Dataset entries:
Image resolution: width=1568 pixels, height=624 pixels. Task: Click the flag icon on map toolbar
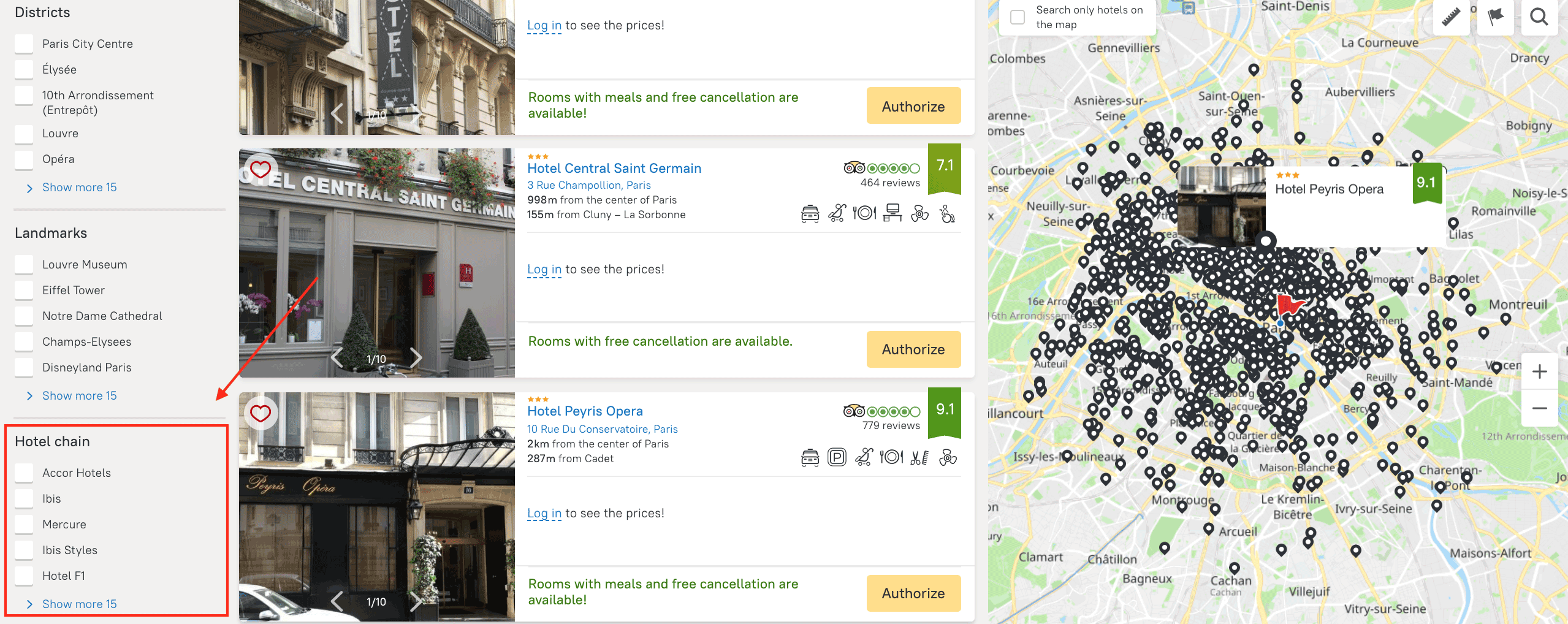(x=1496, y=17)
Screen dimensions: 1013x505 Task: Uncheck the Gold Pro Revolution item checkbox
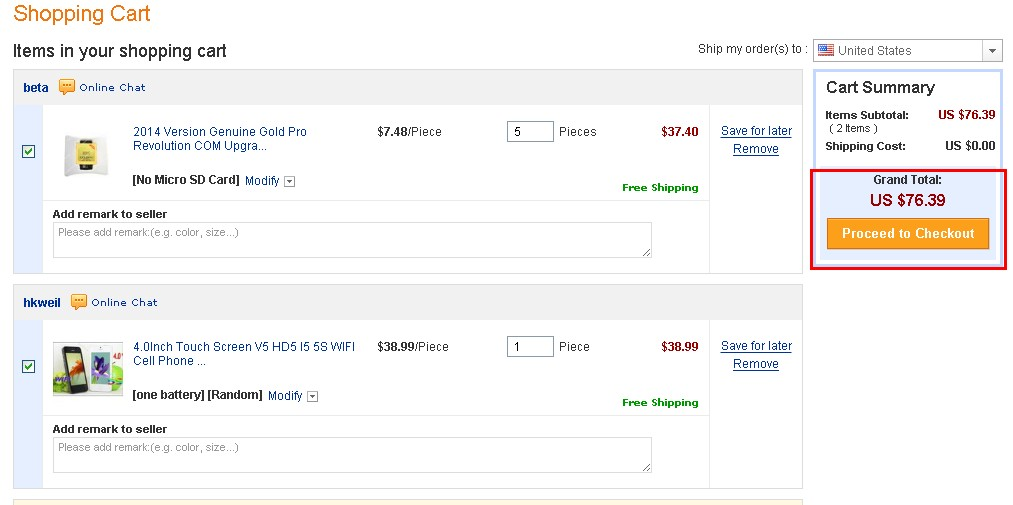(x=28, y=152)
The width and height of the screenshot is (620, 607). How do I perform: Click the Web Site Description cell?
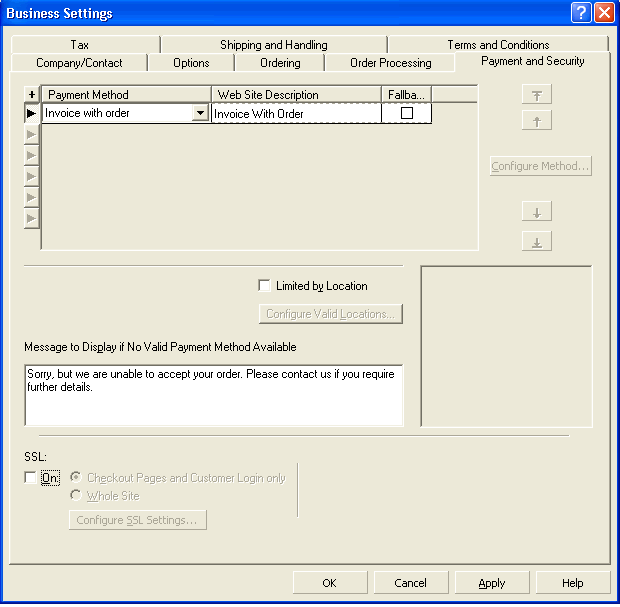[296, 114]
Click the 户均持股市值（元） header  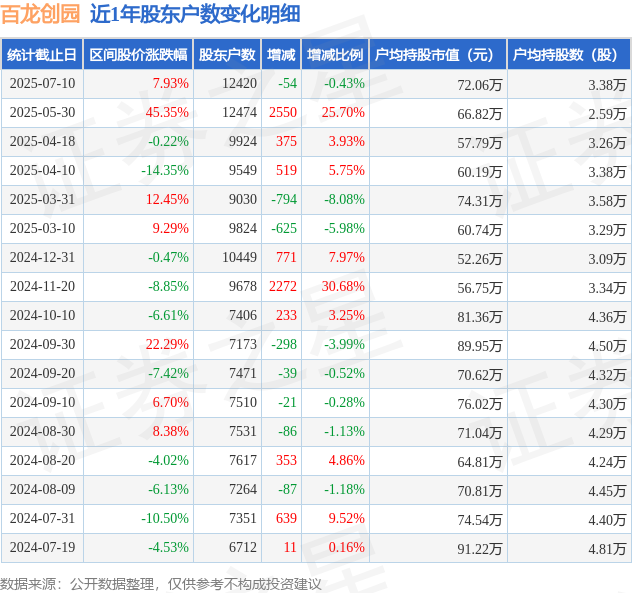click(438, 54)
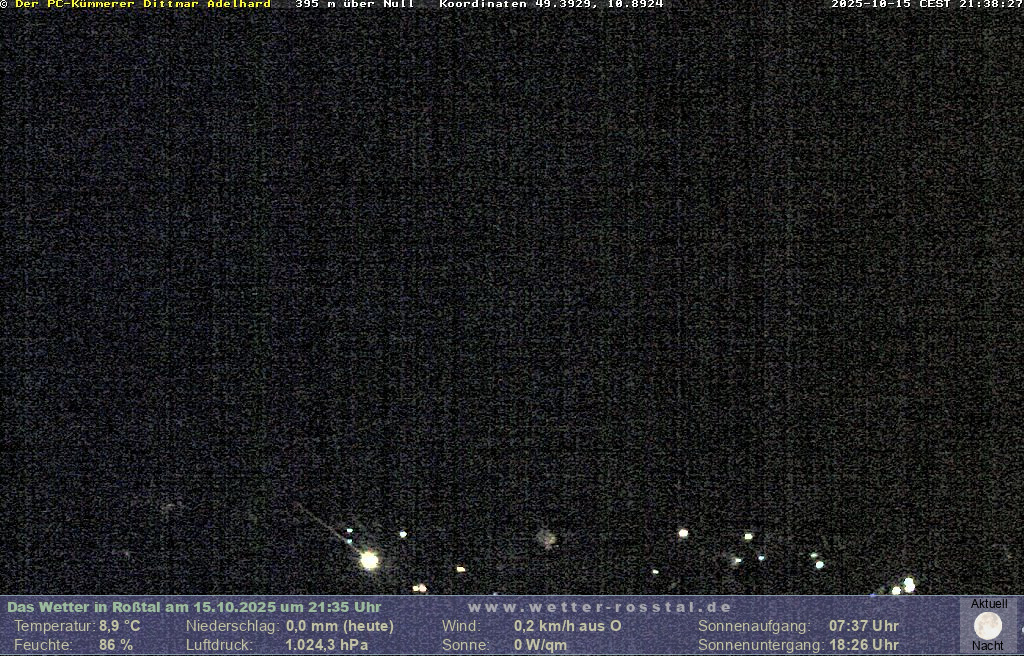
Task: Click the Luftdruck value 1.024,3 hPa
Action: pos(327,645)
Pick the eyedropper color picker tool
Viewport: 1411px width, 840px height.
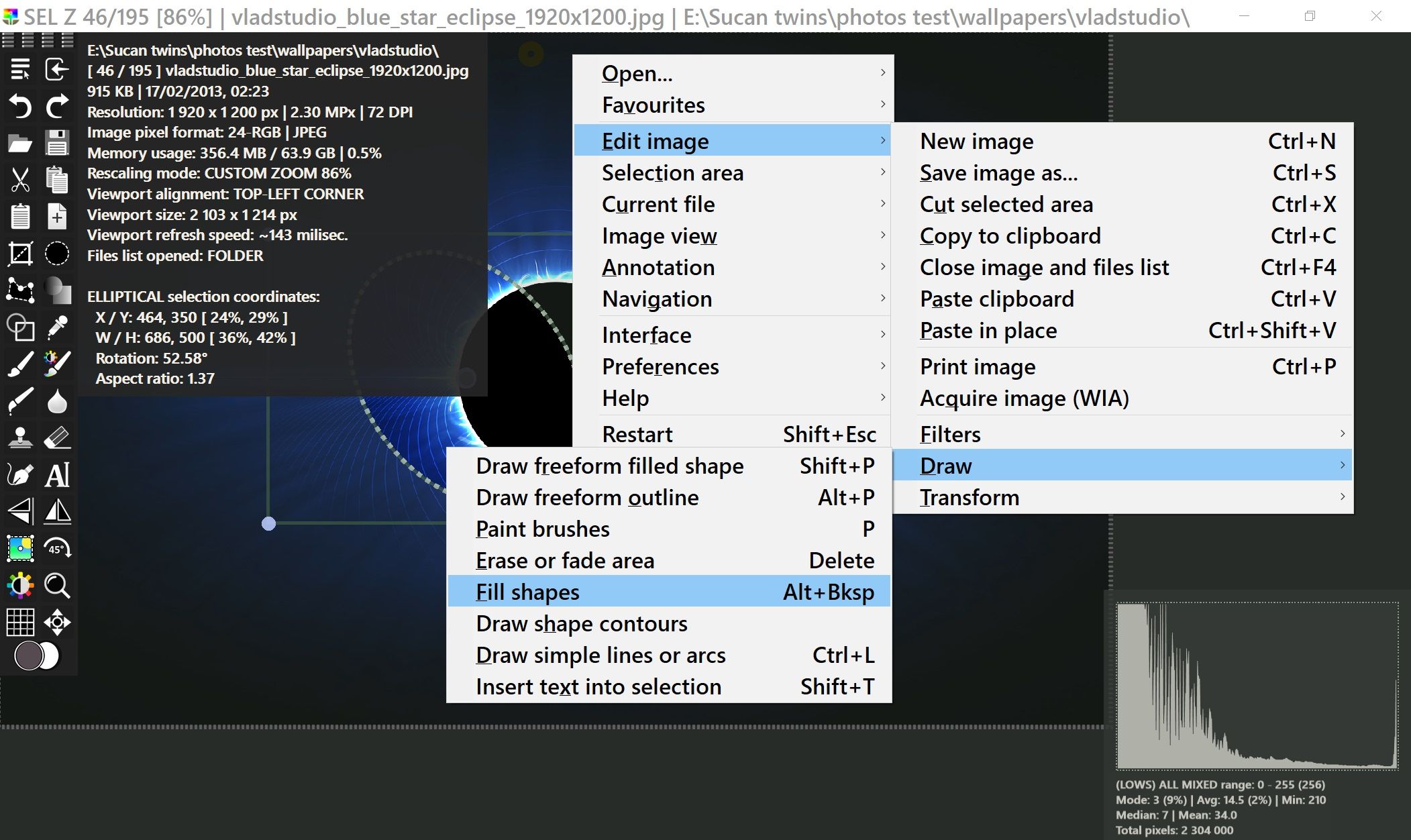[x=58, y=327]
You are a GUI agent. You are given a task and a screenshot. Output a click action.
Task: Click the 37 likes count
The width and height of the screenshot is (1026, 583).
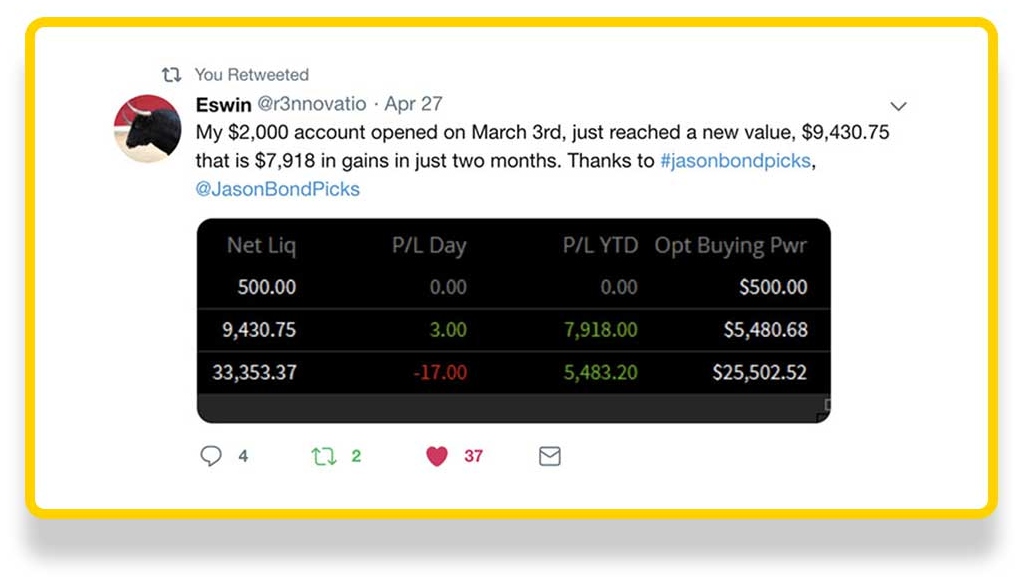pyautogui.click(x=473, y=456)
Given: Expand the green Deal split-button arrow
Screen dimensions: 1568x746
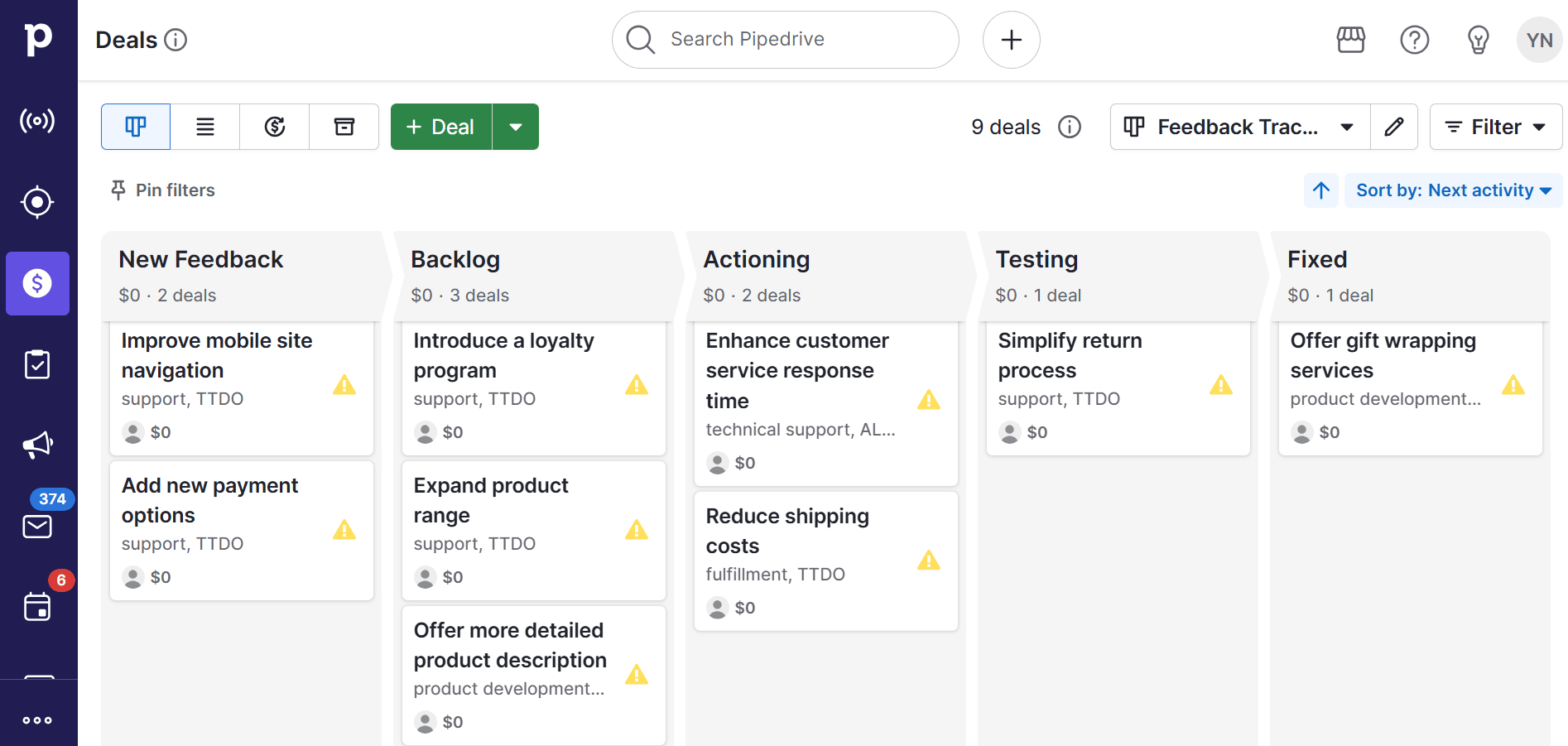Looking at the screenshot, I should [x=517, y=127].
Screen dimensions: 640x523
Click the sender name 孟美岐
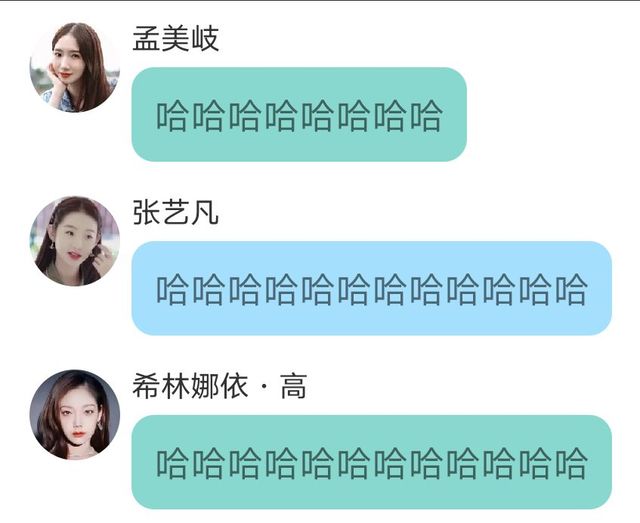(x=176, y=39)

▶ [What needs to be done]: Format the material from the line containing "Given: Expand the" through the end as a JSON list of strings, one string per line, skipping blank lines. Leave the pictures out.

▶ [Task answer]:
[
  "Given: Expand the green Deal split-button arrow",
  "Screen dimensions: 1568x746",
  "Looking at the screenshot, I should [x=517, y=127].",
  "Screen dimensions: 640x523",
  "Click the sender name 孟美岐",
  "(x=176, y=39)"
]